The honest version of any privacy protocol's pitch includes a list of attacks it does not defend against. We'd rather you read that list now than discover it the hard way.
SolMask breaks the on-chain link between a deposit and a withdraw using zero-knowledge proofs over a shielded pool. That is a real, mathematically grounded property. What follows is what that property does not include.
Timing correlation if you withdraw too quickly
The privacy delay is a minimum, not a recommendation. If you deposit a distinctive amount and then withdraw the same amount one hour and one slot later — exactly the minimum the protocol allows — an observer with a stopwatch and a chain explorer will probably guess correctly that the two are linked. The math says the chain doesn't know; the timing says you do.
A passive timing-correlation attack costs nothing to run. Anyone with access to a Solana RPC can do it retroactively, days or months later, by aligning the public list of deposits and the public list of withdraws. The defence is your delay choice and the size of the anonymity set in the window you waited through. The protocol cannot pick those for you.
If your deposit amount is unusual (say, 7.3219 SOL), the timing problem gets sharper still, because the universe of plausibly matching withdraws is much narrower than it is for round amounts. Use round numbers, use the longest delay you can stomach, and avoid the temptation to withdraw the moment your unlock slot ticks over.
RPC-level IP tracking
When your browser talks to a Solana RPC endpoint to build your deposit or withdraw transaction, your IP address is visible to the RPC operator. The same is true of any indexer your wallet pings, the relayer your withdraw routes through, and any third-party analytics your wallet quietly phones home to.
The blockchain doesn't record IPs, but the infrastructure that ferries your transaction to the chain does. A determined adversary who can correlate RPC logs from the wallet that deposited and from the fresh wallet that withdrew may be able to tie them together, even though the chain itself doesn't.

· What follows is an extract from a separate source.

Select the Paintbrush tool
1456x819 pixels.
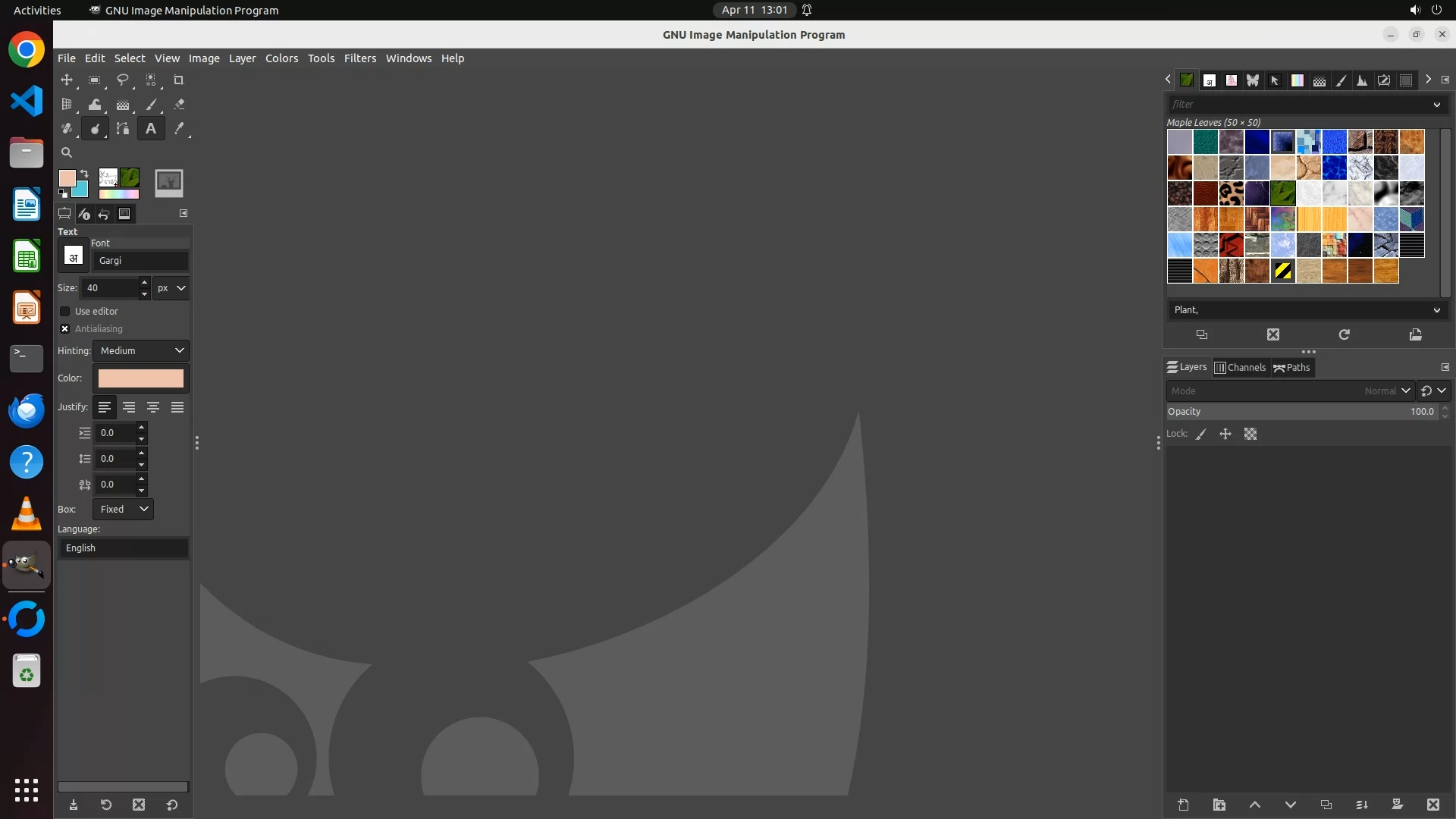(x=151, y=105)

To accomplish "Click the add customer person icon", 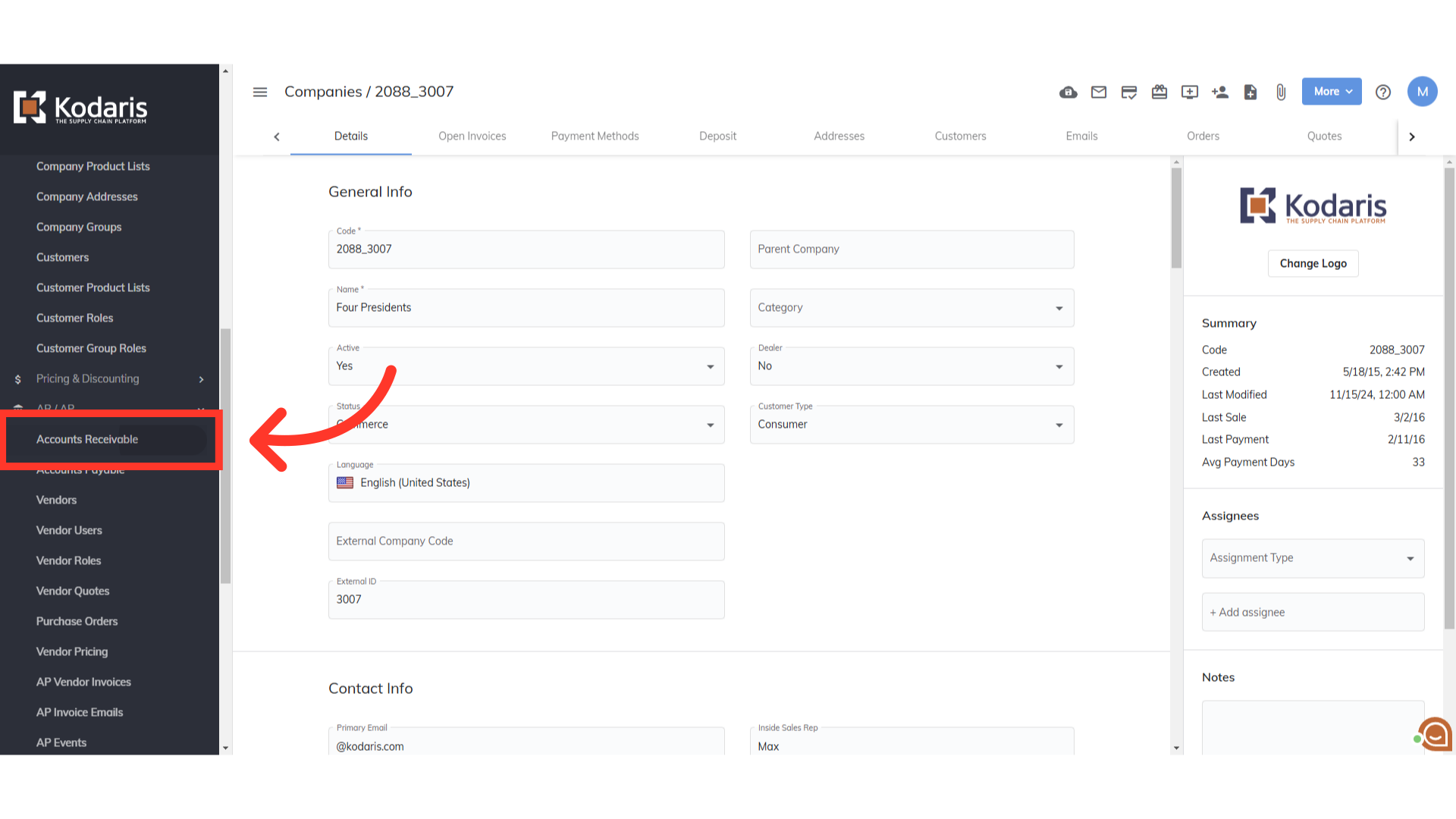I will pos(1220,92).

The defences here are not cryptographic. They live at the network layer: route your traffic through Tor or a non-logging VPN, ideally using different exit nodes for your deposit and withdraw sessions; avoid running both sessions back-to-back from the same IP; consider using a self-hosted RPC or one with documented log-retention policies. We provide the math; you bring the network hygiene.
Recipient address linkability
This one is covered in detail in how to choose a recipient address, but it bears repeating here. If the wallet you withdraw to has any on-chain history that ties it to your real identity — your exchange deposit address, your main wallet, your DAO voter address — the privacy of the SolMask withdraw collapses.
The chain doesn't know who you are. But it knows everything about what every address has ever done. If a target address is publicly "yours" for any reason, the withdraw to that address is effectively a withdraw to your name.
A fresh, never-used wallet, funded cleanly without touching your origin wallet, is the only configuration where the cryptography buys you what it claims to.
Admin compromise in v1
SolMask has an admin account. The admin can pause the protocol in an emergency, add or remove supported assets, ban specific wallets at the deposit layer (as part of the high-risk-address controls), and sweep accumulated fees. The admin cannot decrypt your notes, alter your withdraw, freeze a specific deposit, or extract funds from a pool without going through the same proof-verifying withdraw instruction that every user uses.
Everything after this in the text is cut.